Output only the stretch of the listing that starts at the line containing "Click the value" and ends at the line containing "At what coordinates", reproduced exactly with both ends.

Supplied material:
____

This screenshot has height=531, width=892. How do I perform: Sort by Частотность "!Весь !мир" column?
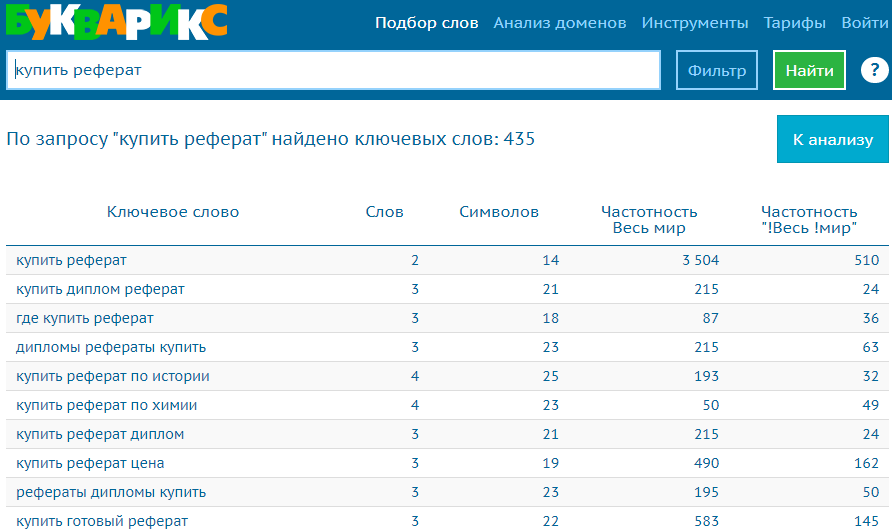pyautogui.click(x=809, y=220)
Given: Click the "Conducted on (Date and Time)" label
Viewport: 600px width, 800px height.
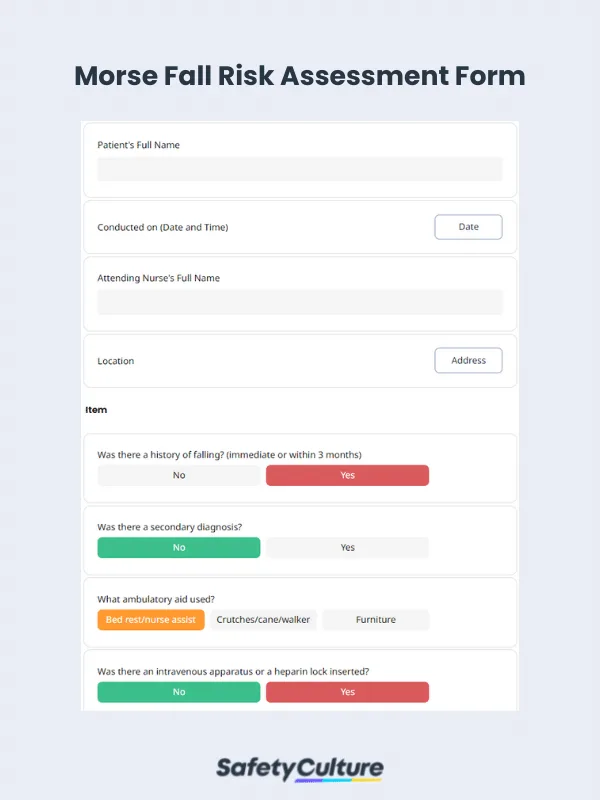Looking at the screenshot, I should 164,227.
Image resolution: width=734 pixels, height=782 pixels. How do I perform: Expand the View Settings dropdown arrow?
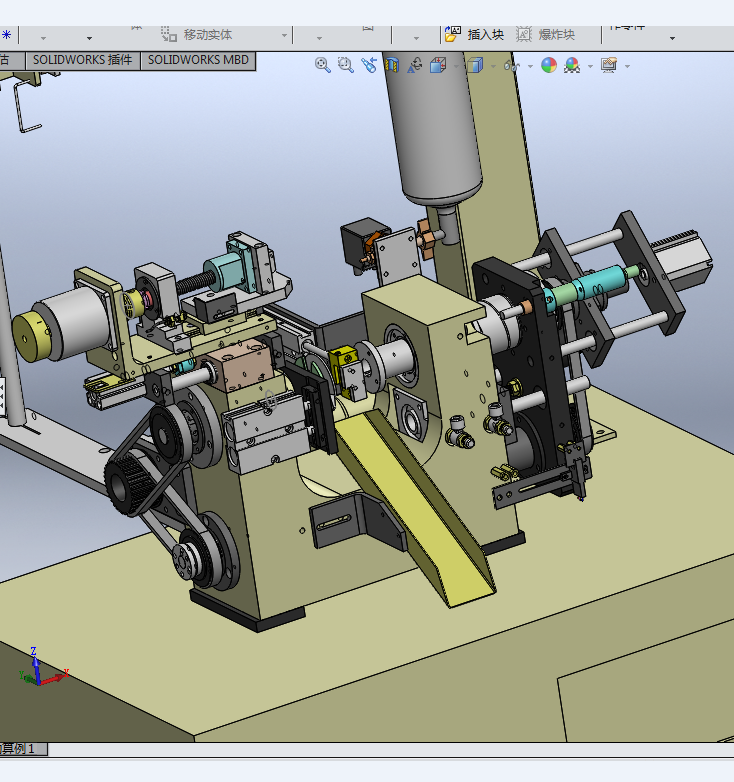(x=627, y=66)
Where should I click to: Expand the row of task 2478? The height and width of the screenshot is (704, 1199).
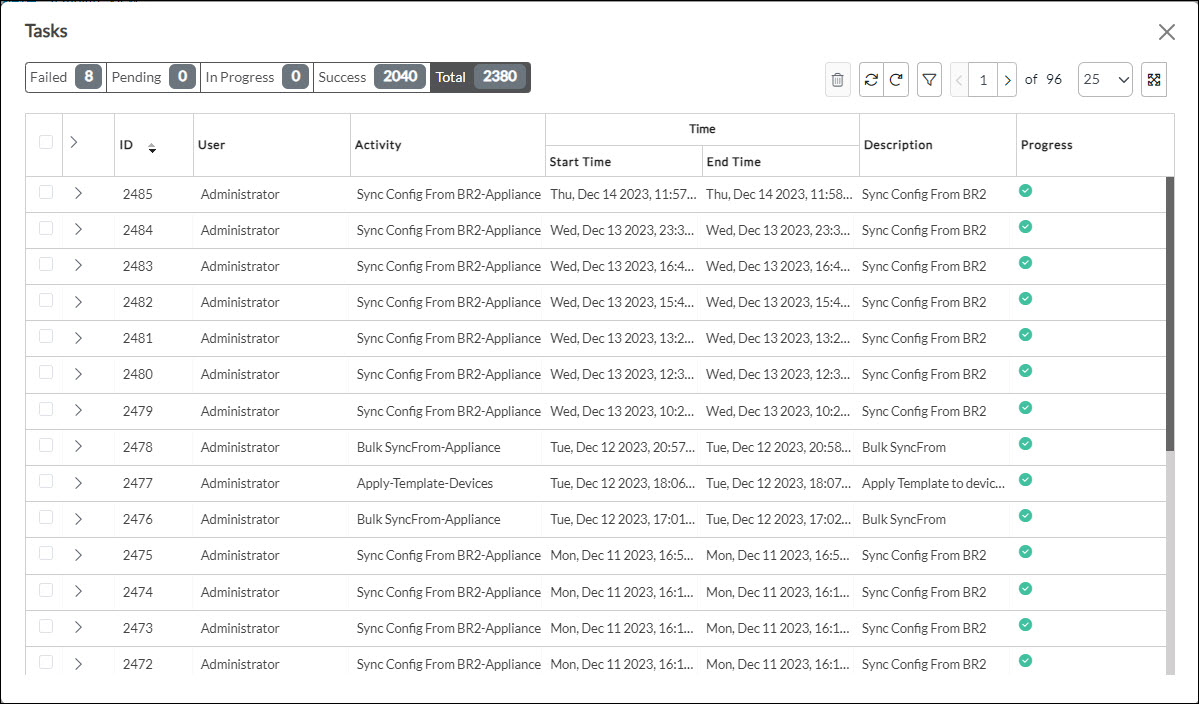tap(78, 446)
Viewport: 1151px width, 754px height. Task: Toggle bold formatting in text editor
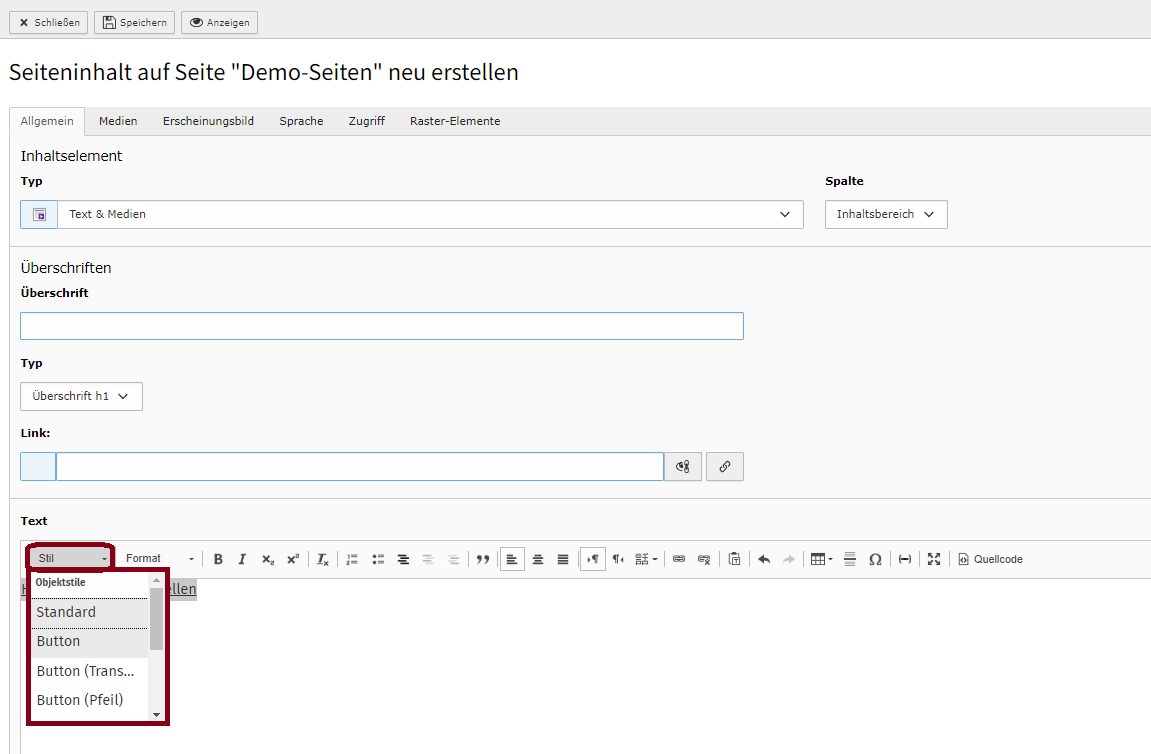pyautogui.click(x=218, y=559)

____

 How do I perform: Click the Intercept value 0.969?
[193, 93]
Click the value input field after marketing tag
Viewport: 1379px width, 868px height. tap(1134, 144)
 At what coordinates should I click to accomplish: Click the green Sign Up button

____

Answer below:
Click the value input field after marketing tag
Viewport: 1379px width, 868px height. tap(1134, 144)
 At what coordinates should I click to accomplish: Click the green Sign Up button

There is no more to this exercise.